Why is it always "tons of code"? Unless you are paid by the line of code writin "tons of code" makes no sense.
If there is one thing I have seen is that there is a subset of intellectual people will still be adverse to learning new tools, hang to ideological beliefs (I feel this though, watching programming as you know it die in a way, kinda makes you not want to follow it) and would prefer to just be lazy and not properly dogfood and learn their new tooling.

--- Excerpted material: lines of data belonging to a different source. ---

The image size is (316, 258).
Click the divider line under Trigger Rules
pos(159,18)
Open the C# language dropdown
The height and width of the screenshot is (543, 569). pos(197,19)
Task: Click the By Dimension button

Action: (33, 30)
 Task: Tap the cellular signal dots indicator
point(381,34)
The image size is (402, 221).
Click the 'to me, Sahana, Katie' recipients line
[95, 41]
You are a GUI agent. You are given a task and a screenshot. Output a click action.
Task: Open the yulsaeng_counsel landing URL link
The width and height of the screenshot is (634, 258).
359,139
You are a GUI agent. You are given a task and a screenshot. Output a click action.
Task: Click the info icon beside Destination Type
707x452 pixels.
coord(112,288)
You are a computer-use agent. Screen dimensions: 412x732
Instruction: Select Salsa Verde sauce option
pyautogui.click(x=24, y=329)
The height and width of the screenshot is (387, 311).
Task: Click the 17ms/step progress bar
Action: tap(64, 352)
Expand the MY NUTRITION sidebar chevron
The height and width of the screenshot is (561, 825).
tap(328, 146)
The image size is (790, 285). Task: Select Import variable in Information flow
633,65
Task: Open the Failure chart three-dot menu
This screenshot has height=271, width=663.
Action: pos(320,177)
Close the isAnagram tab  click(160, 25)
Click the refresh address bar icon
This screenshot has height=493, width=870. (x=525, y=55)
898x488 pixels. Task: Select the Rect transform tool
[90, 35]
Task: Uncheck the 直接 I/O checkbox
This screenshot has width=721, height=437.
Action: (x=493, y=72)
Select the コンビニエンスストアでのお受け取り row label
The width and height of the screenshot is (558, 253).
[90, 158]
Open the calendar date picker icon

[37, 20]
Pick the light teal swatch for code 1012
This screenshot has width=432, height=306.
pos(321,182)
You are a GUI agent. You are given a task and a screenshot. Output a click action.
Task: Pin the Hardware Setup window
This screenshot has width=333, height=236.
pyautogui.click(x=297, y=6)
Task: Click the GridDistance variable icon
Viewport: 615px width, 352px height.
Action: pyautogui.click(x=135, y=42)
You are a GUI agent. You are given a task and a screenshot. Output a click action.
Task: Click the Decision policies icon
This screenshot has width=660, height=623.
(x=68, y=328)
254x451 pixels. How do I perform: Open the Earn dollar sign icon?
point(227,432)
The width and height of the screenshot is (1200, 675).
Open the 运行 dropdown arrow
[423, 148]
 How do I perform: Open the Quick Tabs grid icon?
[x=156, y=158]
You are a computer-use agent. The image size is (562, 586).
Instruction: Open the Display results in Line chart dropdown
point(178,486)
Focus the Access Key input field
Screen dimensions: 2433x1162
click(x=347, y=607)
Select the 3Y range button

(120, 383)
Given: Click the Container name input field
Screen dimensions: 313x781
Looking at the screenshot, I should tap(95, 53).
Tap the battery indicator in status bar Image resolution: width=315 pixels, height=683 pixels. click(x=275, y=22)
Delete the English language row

I'm seeing amazing result to with agents, when provided an well formed knowledge base and directed through each piece of work like its a sprint. Review and iron out scope requirements, api surface/contract, have agents create multi phase implementation plans and technical specifications in a share dev directory and to make high quality changes logs, document future consideration and any bugs/issues found that can be deferred. Every phase is addressed with a human code review along with gemini who is great at catching drift from spec and bugs in less obvious places.
While I'm sure an enterprise code base could still be an issue and would require even more direction (and opus I wont let touch java, it codes like an enterprise java greybeard who loves to create an interface/factory for everything), I think that's still just a tooling issues.
I'm not of the super pro AI camp, but having followed its development and used it throughout. For the first time I am actual amazed and bothered, and convinced if people dont embrace these tools, they will be left behind. No they dont 10-100x a jr dev, but if someone has proper domain knowledge to direct the agent, performs dual research with it to iron things out with the human actually understanding the problem space, 2-5x seems quite reasonable currently if driven by a capable developer. But this just move the work to review and documentation maintenance/crafting. Which has its own fatigue and is less rewarding for a programmers mind who loves to solve challenges and gets dopamine from it .
But given how man people are adverse...I dont think anyone who embraces it is going to have job security issues and be replaced, but here are many capable engineers who might due to their own reservations. I'm amazed by how many intelligent and capable people try llms/agents like a political straw man, there is no reasoning with them. They say vibe coding sucks (it does for anything more than a small throw away that wont be maintained), yet their examples for agents/llm not working is it can't just take a prompt and produce the best code ever and automatically and manifest the knowledge needed to work on their codebase. You still need to put in effort and learn to actually perform the engineering with the tools, but if it doesnt take a paragraph with no AGENTS.md and turn it into a feature or bug fix they are not good to them. Yeah they will get distracted and fuck up, just like if you throw 9/10 developers in the same situation and told them to get to work with no knowledge of the code base or domain and have their pr in by noon.